Response: This limitation of our study is already being discussed at the end of section 8.

"Furthermore, the absence of detailed information on the experimental LLM prompts and a comparison of responses under different conditions (e.g., with and without Chain of Thought) leaves a gap ..."

Response: The exact LLM prompts are provided in section 3.2. Usage of different prompts is discussed in section 7.

Reviewer #4:

"It seems very apparent that a LLM is not the correct tool for the task, there being a host of applications that are able to "hear" the raw audio ..."

Response: Other work on extracting psychophysical information from text (see [11] and [12]) shows that this kind of work is worth conducting.

"This means that other than statistical conclusion validity ... the other aspects remain on the abstract, speculative realm."

Response: Throughout the paper additional experiments are being conducted, hence the article is not only "speculative".

Meta reviewer:

"What would be wrong about using the genre as a guiding information for music similarity?"
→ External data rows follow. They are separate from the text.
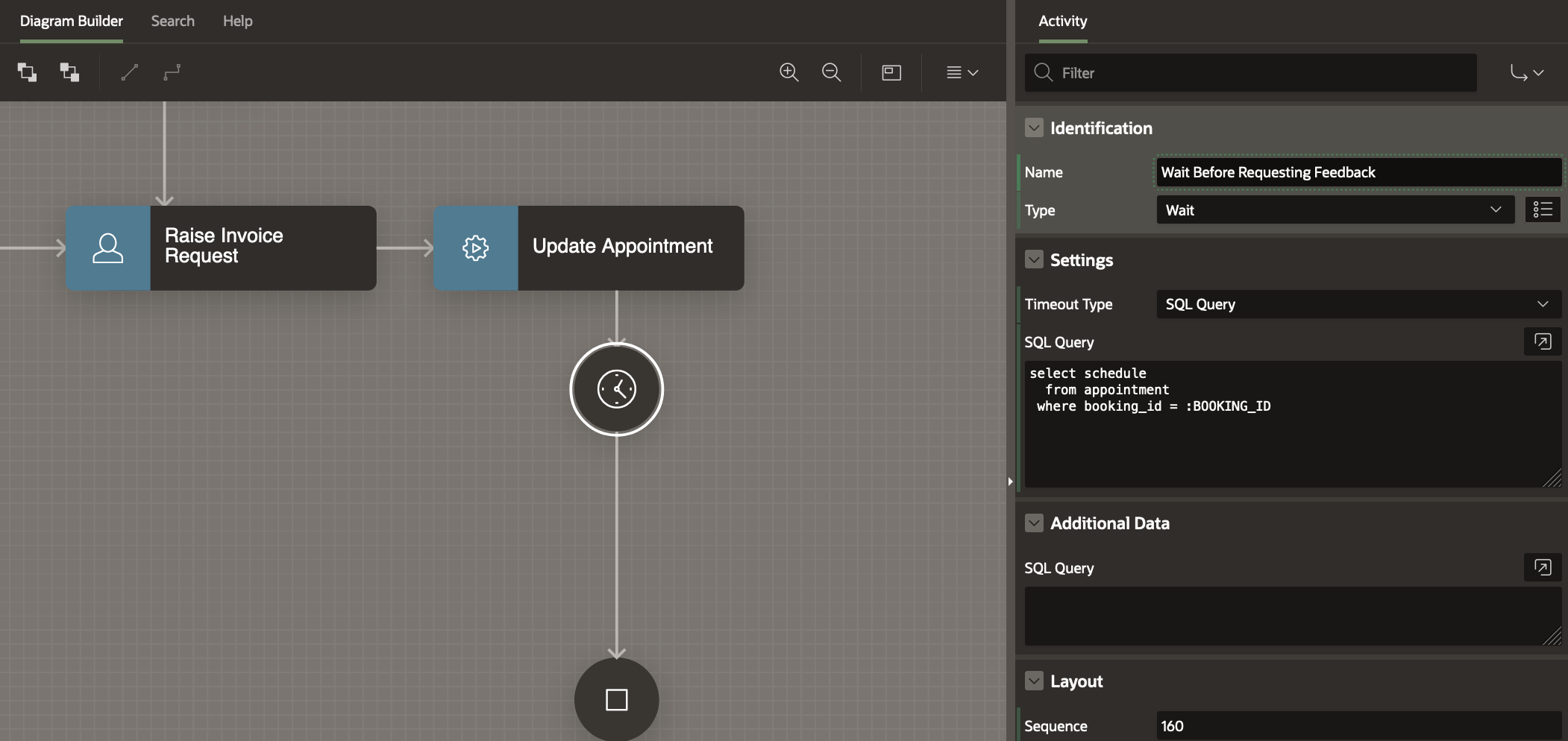This screenshot has height=741, width=1568.
Task: Open the Help tab
Action: tap(237, 21)
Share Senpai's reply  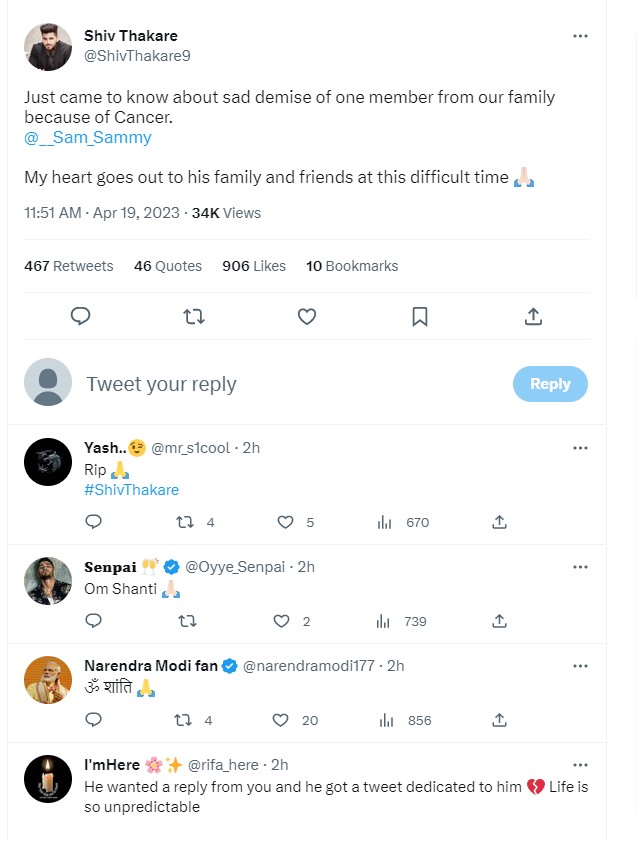point(499,621)
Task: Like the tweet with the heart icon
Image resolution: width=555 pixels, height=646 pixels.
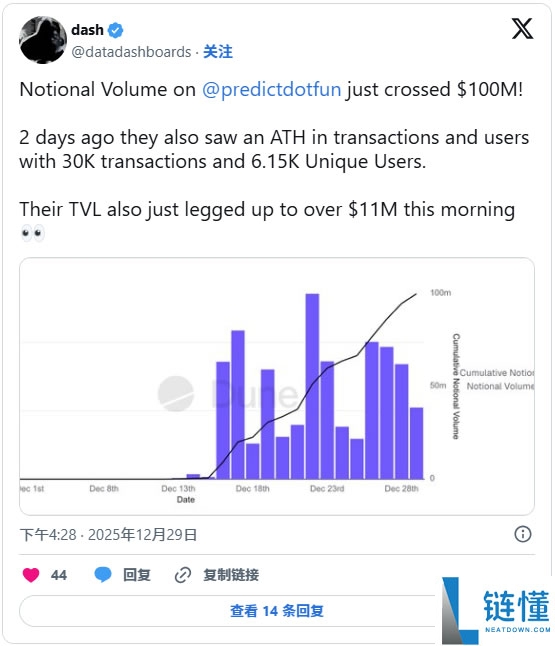Action: pos(31,575)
Response: The complicated relations between genre and music similarity are being discussed in section 5.

"A shortcoming of the paper may be that the influence of varying prompting on the ratings was not investigated."

Response: Usage of different prompts is discussed in section 7.

"The authors could provide a bit more elaboration of the lack of symbol grounding."

Response: We have the feeling that "symbol grounding" is such an elaborate problem, having been discussed for decades in AI research, that going beyond a brief, but important, mentioning in our paper would go beyond the scope of our work.